__EXERCISE DIRECTIONS__. Rewrite the entries below, changing every "Where should I click to" to "Where do I click to" and leaving everything else as it is.

__PROVIDED MATERIAL__.
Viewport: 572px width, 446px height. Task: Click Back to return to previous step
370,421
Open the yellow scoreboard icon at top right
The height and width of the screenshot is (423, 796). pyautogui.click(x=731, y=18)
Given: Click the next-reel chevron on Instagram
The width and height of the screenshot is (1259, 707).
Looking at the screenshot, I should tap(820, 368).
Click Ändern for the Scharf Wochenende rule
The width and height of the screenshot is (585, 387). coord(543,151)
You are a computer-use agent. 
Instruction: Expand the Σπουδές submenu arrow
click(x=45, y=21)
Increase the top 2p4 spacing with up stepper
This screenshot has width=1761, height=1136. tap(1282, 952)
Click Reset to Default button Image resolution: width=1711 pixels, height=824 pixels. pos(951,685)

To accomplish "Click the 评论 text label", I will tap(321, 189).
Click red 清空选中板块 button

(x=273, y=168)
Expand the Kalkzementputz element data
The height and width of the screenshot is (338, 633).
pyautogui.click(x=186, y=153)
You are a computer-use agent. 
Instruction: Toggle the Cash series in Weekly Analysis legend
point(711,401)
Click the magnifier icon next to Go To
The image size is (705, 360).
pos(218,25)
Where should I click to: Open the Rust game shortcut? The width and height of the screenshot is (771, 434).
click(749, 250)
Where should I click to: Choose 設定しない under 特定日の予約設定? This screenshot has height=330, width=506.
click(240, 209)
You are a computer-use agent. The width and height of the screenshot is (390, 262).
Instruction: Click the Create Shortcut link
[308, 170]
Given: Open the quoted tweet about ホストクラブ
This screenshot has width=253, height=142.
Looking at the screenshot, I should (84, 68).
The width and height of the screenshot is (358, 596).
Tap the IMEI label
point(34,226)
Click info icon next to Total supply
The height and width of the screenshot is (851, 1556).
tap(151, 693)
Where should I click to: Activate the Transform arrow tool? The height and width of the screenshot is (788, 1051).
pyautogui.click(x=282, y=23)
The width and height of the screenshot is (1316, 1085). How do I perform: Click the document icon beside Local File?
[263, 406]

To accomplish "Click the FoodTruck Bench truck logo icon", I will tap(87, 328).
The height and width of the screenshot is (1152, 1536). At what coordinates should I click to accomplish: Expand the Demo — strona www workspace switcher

__COMPLETE RESPONSE__.
Viewport: 572px width, 446px height. Task: Click Back to return to previous step
370,421
Open the yellow scoreboard icon at top right
The height and width of the screenshot is (423, 796). pyautogui.click(x=731, y=18)
Given: Click the next-reel chevron on Instagram
The width and height of the screenshot is (1259, 707).
Looking at the screenshot, I should tap(820, 368).
Click Ändern for the Scharf Wochenende rule
The width and height of the screenshot is (585, 387). coord(543,151)
You are a computer-use agent. 
Instruction: Expand the Σπουδές submenu arrow
click(x=45, y=21)
Increase the top 2p4 spacing with up stepper
This screenshot has width=1761, height=1136. tap(1282, 952)
Click Reset to Default button Image resolution: width=1711 pixels, height=824 pixels. pos(951,685)

To accomplish "Click the 评论 text label", I will tap(321, 189).
Click red 清空选中板块 button

(x=273, y=168)
Expand the Kalkzementputz element data
The height and width of the screenshot is (338, 633).
pyautogui.click(x=186, y=153)
You are a computer-use agent. 
Instruction: Toggle the Cash series in Weekly Analysis legend
point(711,401)
Click the magnifier icon next to Go To
The image size is (705, 360).
pos(218,25)
Where do I click to: Open the Rust game shortcut? The width and height of the screenshot is (771, 434).
click(749, 250)
Where do I click to: Choose 設定しない under 特定日の予約設定? This screenshot has height=330, width=506.
click(240, 209)
You are a computer-use agent. The width and height of the screenshot is (390, 262).
Instruction: Click the Create Shortcut link
[308, 170]
Given: Open the quoted tweet about ホストクラブ
This screenshot has width=253, height=142.
Looking at the screenshot, I should (84, 68).
The width and height of the screenshot is (358, 596).
Tap the IMEI label
point(34,226)
Click info icon next to Total supply
The height and width of the screenshot is (851, 1556).
tap(151, 693)
Where do I click to: Activate the Transform arrow tool? The height and width of the screenshot is (788, 1051).
pyautogui.click(x=282, y=23)
The width and height of the screenshot is (1316, 1085). How do I perform: Click the document icon beside Local File?
[263, 406]

To accomplish "Click the FoodTruck Bench truck logo icon", I will tap(87, 328).
The height and width of the screenshot is (1152, 1536). At what coordinates should I click to accomplish: Expand the Demo — strona www workspace switcher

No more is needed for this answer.